A week-long fitness program
Monday: chest exercises.
1. Flat barbell bench press? 6 groups x 12 times
2. dumbbell bench press? 6 groups x 10 times
3. Do dumbbells lie down and push? 4 groups x 10 times
4. 4 groups of rope clamping boxes x 10 times
Group 5.4 sat on the chest, x 10 times?
6. Four groups of sitting chest push, x 10 times.
Tuesday: practice your back.
1. Auxiliary pull-ups? Group 4 x exhaustion
2. Fixed high position pull-down? 6 groups x 10 times
3. 6 groups of barbell rowing x 10 times
4. 6 groups of dumbbell single-arm rowing x 10 times.
5. Row in a sitting position? 6 groups x 10 times
6. Press four groups of x 10 times on the straight arm of the rack.
Wednesday: shoulder training day
1. Sitting posture pushes shoulders for 6 groups x 16 times.
2. Smith pushed the shoulder for 6 groups, x 10 times.
3. 6 groups of dumbbell push shoulders x 10 times.
4. Dumbbell Birds Group 6 X is exhausted
5. Sit on a bird? Group 6 x exhaustion
6. The sitting posture is reversed. Six groups of birds were exhausted by x's.
Thursday: Armed Day
Barbell bending 4 groups x 10 times.
2. Press down 4 sets of mast ropes (x 10).

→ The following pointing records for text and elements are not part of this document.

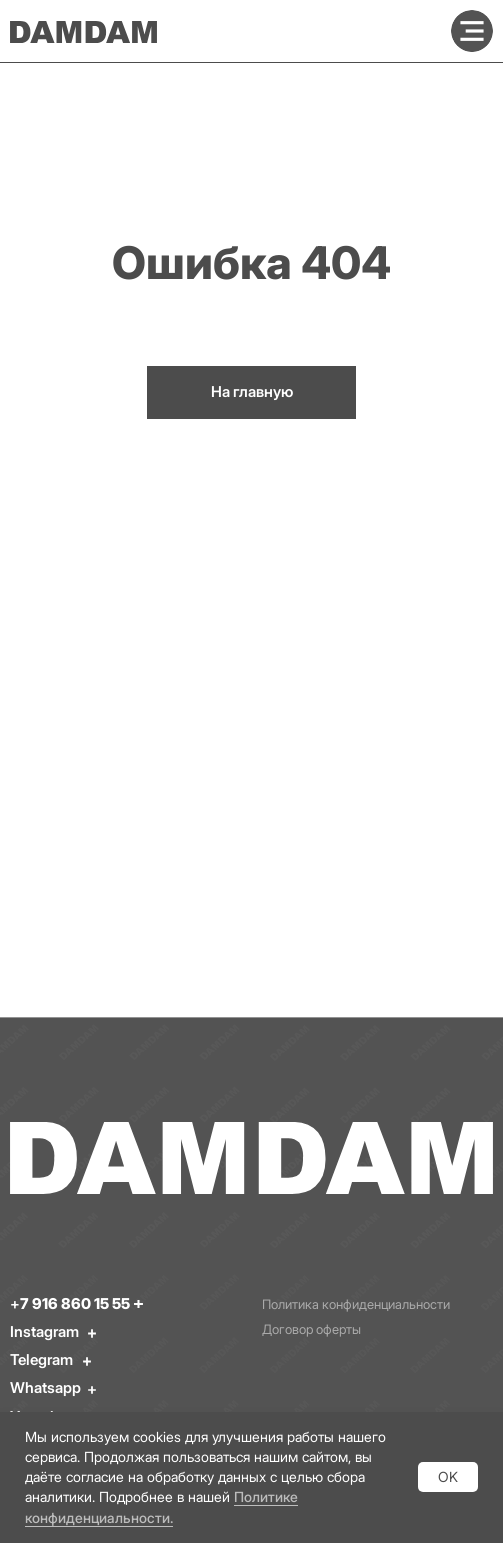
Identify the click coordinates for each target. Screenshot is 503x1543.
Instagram (44, 1332)
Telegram (41, 1360)
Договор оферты (311, 1329)
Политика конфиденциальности (356, 1304)
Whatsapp (45, 1388)
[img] (472, 31)
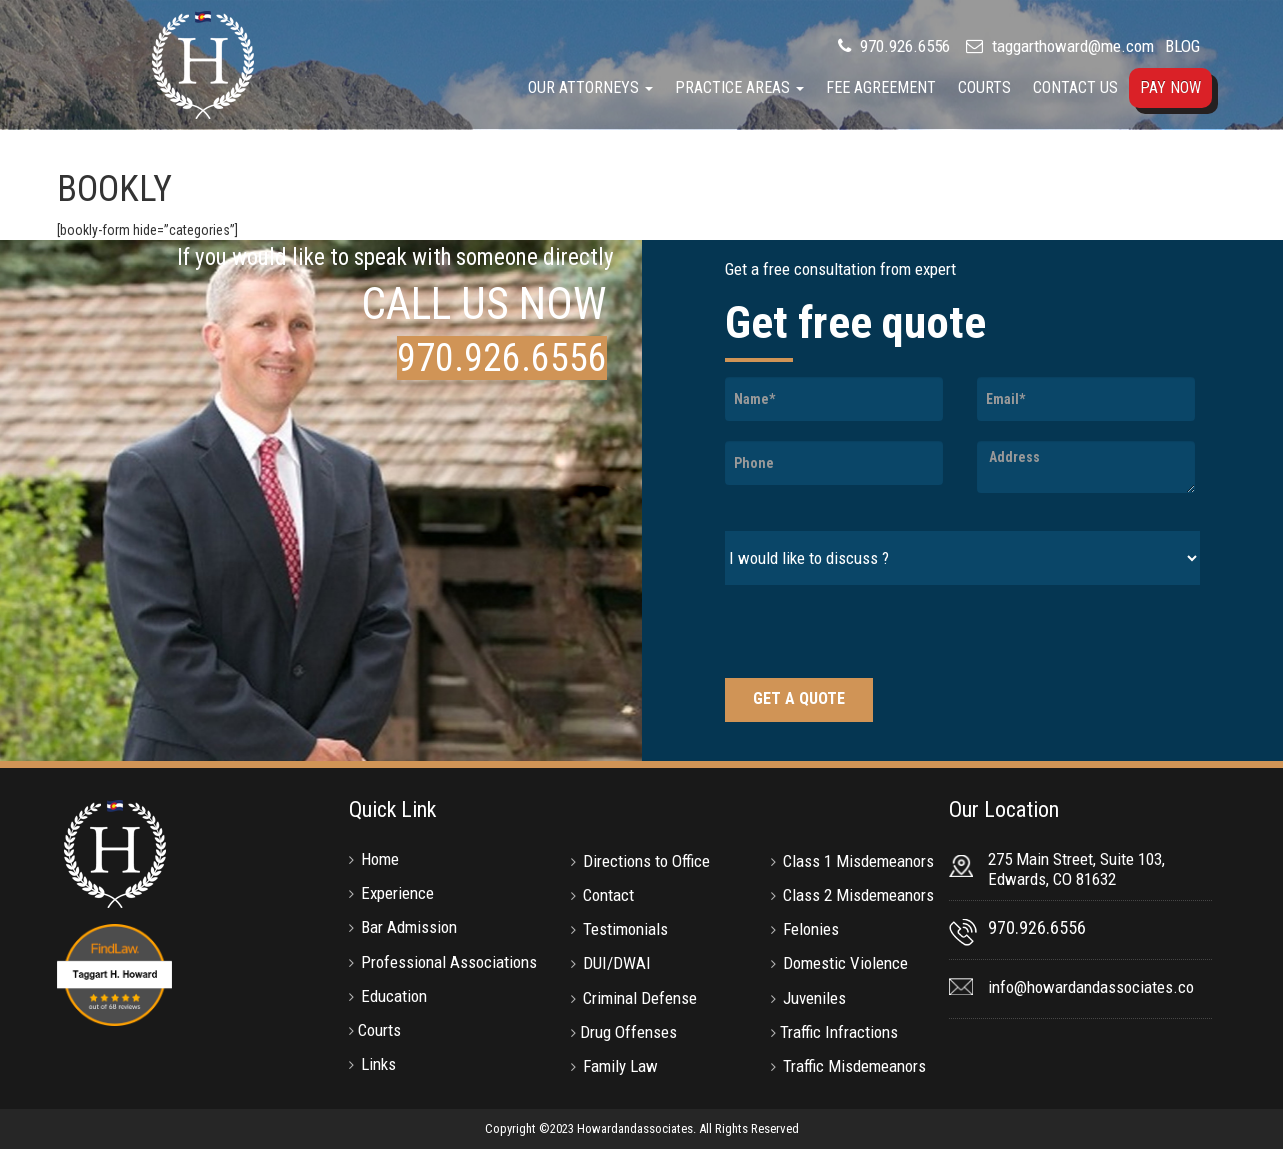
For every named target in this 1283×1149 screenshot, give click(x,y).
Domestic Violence (845, 963)
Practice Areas (739, 87)
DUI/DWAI (617, 963)
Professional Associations (449, 962)
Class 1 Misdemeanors (858, 861)
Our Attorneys (590, 87)
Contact (608, 895)
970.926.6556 (903, 46)
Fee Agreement (881, 87)
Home (380, 859)
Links (378, 1064)
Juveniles (814, 998)
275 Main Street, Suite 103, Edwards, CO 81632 (1076, 869)
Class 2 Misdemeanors (858, 895)
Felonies (811, 929)
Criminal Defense (640, 998)
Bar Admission (409, 927)
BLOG (1182, 46)
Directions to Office (646, 861)
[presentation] (877, 634)
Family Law (620, 1066)
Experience (397, 893)
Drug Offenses (628, 1032)
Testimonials (625, 929)
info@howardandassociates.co (1091, 987)
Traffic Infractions (839, 1032)
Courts (984, 87)
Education (394, 996)
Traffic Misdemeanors (854, 1066)
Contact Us (1075, 87)
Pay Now (1170, 87)
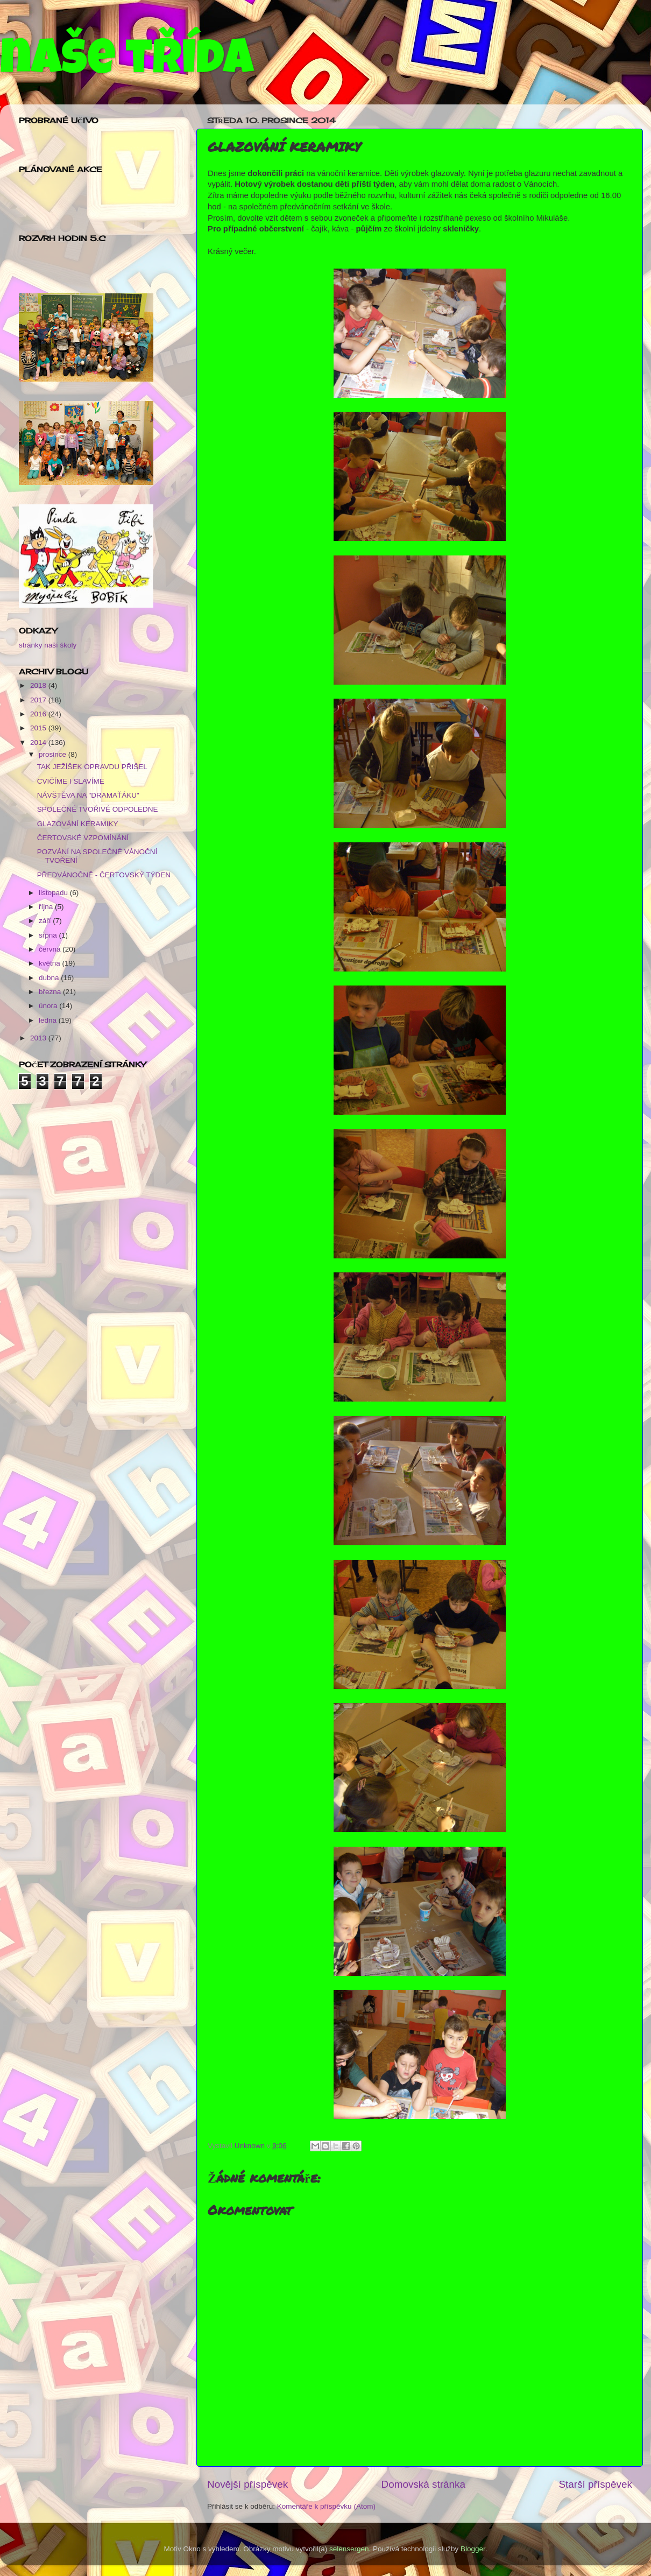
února (49, 1006)
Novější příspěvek (247, 2484)
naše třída (126, 63)
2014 (39, 742)
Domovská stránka (423, 2484)
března (51, 992)
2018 (39, 685)
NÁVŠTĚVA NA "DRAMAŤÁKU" (88, 795)
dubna (50, 978)
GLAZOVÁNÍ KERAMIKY (77, 824)
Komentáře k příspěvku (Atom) (326, 2506)
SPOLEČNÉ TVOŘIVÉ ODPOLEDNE (97, 809)
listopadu (54, 893)
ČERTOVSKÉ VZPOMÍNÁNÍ (83, 838)
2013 (39, 1038)
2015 (39, 728)
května (50, 963)
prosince (53, 754)
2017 (39, 700)
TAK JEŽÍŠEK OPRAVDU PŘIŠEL (92, 767)
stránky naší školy (47, 645)
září (46, 921)
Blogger (473, 2549)
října (47, 907)
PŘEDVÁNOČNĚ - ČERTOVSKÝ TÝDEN (104, 875)
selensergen (349, 2549)
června (50, 949)
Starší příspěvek (596, 2484)
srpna (49, 935)
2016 (39, 714)
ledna (49, 1020)
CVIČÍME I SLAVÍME (70, 781)
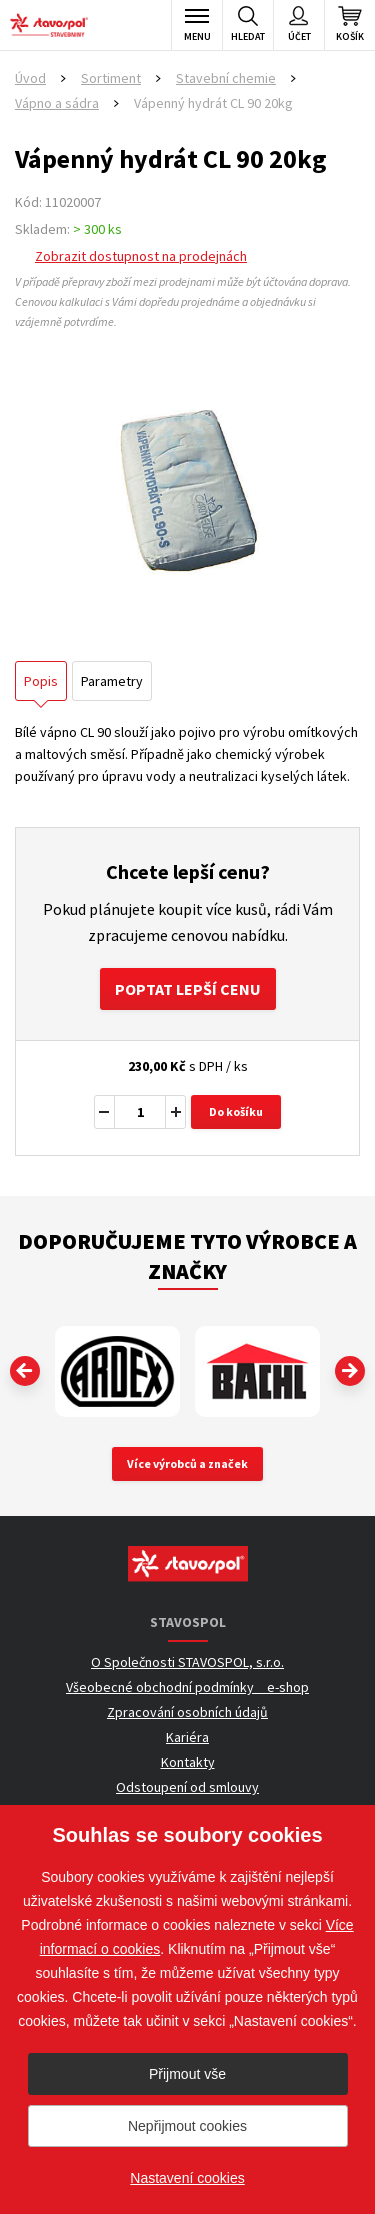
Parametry (112, 681)
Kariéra (187, 1737)
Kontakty (188, 1762)
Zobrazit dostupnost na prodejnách (141, 256)
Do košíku (236, 1111)
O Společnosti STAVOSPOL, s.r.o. (187, 1662)
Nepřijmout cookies (187, 2126)
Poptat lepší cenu (188, 989)
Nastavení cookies (187, 2178)
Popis (41, 681)
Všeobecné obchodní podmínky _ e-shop (187, 1687)
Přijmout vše (187, 2074)
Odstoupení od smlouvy (187, 1787)
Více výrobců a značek (187, 1463)
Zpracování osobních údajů (187, 1712)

3. The priest's stool is bent at both ends? 4 groups x 10 times
4. Flexion and extension of the back arm of dumbbell neck? 4 groups x 10 times
5. Gantry straight bar bending? 4 groups x 10 times
6. Straight rod with three heads pressed down? 4 groups x 10 times
Friday: Raise testicles.
1. barbell squat? 6 groups x 12 times
2. Smith squats? 6 groups x 12 times
3. Reverse pedaling 4 groups (x 10)
4. Huck squats for 4 groups of x 10 times.
5. Leg flexion and extension in sitting position for 4 groups of x 10 times.
6. Four groups of prone leg flexion and extension x 10 times.
Matters needing attention
The warm-up before training is: running 10 minutes +5 minutes.
Foam shaft release stretching +3 minutes joint muscle warm-up.
2. You can adjust the number of times and groups, frequency and weight of actions at any time according to your own ability.
3. The rest time between groups is long, and the next group can be heavy. If it is short, it will affect the weight and quantity, and adjust it yourself.
4. You can add 20 minutes of abdominal training after training in any part.
5. Try to practice according to the action sequence of the training plan in the picture.